The White House said on Wednesday it plans to release the outline for immigration legislation that it believes can pass muster with both Republicans and Democrats in the U.S. Congress. The framework comes as lawmakers resume tough negotiations on the fate of young immigrants known as “Dreamers” who were brought to the United States illegally as children. Wrangling over immigration policy was part of the reason for the brief government shutdown this week. Republican President Donald Trump has said protections for the young immigrants will end in March unless Congress passes a new law. But he and other Republicans are also pushing to curb family-sponsored immigration and end a lottery program for immigrants from certain countries.
Trump has also insisted on funding for his long-promised wall along the U.S.-Mexican border and other security measures. “The framework that you see on Monday will be born out of a lot of those conversations that we’ve had with a number of members, both Republicans, Democrats; House and Senate,” White House spokeswoman Sarah Sanders told reporters. “We’ve taken into account all of the conversations that we’ve had, both at the presidential and the staff level, and tried to incorporate that,” Sanders said. A bipartisan group of senators – at least 36 of them – were planning to meet on Capitol Hill later on Wednesday to discuss how to move forward on immigration legislation. Republican Senator Susan Collins said the discussions could lead to several proposals, not just one piece of legislation.

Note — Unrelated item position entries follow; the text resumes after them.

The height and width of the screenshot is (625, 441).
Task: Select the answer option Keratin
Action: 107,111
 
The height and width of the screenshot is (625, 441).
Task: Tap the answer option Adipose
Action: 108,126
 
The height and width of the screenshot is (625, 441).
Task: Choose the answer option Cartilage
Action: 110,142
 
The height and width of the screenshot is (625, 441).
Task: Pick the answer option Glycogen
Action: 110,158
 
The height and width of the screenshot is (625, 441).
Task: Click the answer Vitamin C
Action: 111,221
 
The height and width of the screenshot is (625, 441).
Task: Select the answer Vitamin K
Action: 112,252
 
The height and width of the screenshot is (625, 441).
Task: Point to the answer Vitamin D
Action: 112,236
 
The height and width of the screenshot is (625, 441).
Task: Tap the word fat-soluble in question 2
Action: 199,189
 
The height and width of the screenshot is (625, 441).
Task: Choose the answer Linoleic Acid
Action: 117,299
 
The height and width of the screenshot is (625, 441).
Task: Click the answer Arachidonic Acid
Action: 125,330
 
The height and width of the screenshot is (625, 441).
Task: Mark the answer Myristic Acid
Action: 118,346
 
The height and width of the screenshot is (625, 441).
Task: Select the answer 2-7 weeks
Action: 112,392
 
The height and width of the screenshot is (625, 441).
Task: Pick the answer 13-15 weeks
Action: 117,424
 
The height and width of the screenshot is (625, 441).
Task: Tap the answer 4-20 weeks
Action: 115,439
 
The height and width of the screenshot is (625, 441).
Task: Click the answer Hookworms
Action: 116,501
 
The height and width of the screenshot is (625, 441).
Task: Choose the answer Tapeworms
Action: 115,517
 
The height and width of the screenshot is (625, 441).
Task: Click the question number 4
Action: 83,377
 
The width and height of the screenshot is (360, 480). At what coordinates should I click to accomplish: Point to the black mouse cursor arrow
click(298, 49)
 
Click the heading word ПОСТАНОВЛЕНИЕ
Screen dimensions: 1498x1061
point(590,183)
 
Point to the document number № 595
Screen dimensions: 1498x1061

“I think today is an opportunity to discuss a path forward and how we proceed to get to a bill, or to get to a variety of bills that can be considered on the Senate floor and do so quickly. Time is very short,” she said. Republican Senator Jeff Flake said he hoped the group would determine the process for the next two weeks. “I think we all know the contours of everything, but still it’s going to be a tough process,” Flake said. Senator Joe Donnelly, a Democrat, said he wanted to discuss both immigration and border security. Asked if the Senate should try to coordinate with the White House, Donnelly said: “I think we’re going to try to do our work and take care of our business.”